Ad affermarlo questa mattina è Franco Gabrielli, il capo della Protezione Civile, che proprio nella giornata di ieri aveva sottolineato come la contaminazione ambientale di fauna e flora marina fosse già iniziata.

«I test ci dicono che i valori degli idrocarburi sono normali per il sito in cui siamo, gli unici due dati che presentano elementi di significatività, ma non preoccupanti per ora, evidenziano tensioattivi (detersivi) e sostanze clorurate (disinfettanti)»

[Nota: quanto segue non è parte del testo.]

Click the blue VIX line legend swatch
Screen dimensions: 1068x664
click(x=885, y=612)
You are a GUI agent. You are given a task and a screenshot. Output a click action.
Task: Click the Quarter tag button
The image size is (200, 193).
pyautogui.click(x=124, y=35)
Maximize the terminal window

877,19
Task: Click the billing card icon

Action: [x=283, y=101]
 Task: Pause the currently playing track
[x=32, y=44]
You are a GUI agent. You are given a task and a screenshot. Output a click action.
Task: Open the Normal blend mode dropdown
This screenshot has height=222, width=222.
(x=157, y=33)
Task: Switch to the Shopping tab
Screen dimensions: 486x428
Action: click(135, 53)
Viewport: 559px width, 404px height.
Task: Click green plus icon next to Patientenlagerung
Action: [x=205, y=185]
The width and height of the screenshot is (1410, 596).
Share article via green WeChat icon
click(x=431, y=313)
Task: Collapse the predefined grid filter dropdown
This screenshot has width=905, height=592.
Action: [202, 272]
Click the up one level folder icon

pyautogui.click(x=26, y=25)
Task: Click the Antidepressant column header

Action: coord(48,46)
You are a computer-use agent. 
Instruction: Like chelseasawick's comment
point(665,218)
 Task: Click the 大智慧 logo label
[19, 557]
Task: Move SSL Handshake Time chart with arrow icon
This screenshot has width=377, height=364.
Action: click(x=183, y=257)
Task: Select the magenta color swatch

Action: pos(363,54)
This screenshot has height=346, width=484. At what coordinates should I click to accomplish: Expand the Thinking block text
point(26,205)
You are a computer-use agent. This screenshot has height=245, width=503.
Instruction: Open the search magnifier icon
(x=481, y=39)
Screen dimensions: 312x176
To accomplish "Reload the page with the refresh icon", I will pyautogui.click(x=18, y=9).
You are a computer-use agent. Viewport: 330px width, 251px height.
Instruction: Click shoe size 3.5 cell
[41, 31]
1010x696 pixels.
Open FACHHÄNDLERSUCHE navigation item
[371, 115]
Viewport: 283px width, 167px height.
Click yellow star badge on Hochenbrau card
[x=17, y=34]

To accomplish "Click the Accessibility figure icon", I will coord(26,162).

Pericolo scongiurato, almeno per il momento, per le 2.400 tonnellate di carburante che la nave da crociera potrebbe rilasciare nelle splendide acque toscane. Le rilevazioni rassicuranti, tuttavia, non hanno comunque ridimensionato la corsa contro il tempo degli esperti in azione perché, come già annunciato, il relitto di Costa Crociere è tutt’altro che stabile e potrebbe inabissarsi a causa del normale moto delle acque o per una forte mareggiata. Per questo motivo continuano senza sosta tutti gli interventi di recupero, compresa la stesura di panne anti-inquinamento per contenere un’eventuale fuoriuscita di idrocarburi e l’arrivo sul posto di apposite pompe capaci di aspirare fino a 100.000 litri di fluidi al giorno.

E proprio sul pericolo carburanti è stata organizzata una vera e propria task force che vede l’Arpat, l’Agenzia Regionale per la Protezione Ambientale della Toscana, tra i protagonisti. Su apposite imbarcazioni, infatti, verranno a brevissimo installate delle sonde per il monitoraggio costante dei livelli di idrocarburi in acqua, così da scovare anche le più impercettibili fuoriuscite.

«Il monitoraggio (Arpat-Ispra) è giornaliero, ma gli esperti sono pronti ad elevarne la frequenza. È in fase di installazione una sonda su imbarcazione per il monitoraggio costante sugli idrocarburi».

Come poc’anzi accennato, vi sono anche altri agenti inquinanti a destare preoccupazione. Proprio Gabrielli nella giornata di ieri ha ricordato come la Costa Concordia fosse una vera e propria cittadina galleggiante di 4.000 abitanti, con tutti gli annessi e connessi che ne conseguono. Detersivi, solventi, oli, scarti di origine alimentare, materiali solidi non biodegradabili sono solo alcuni degli elementi nocivi che potrebbero riversarsi in acqua, con dei danni forse inimmaginabili per l’ecosistema della zona.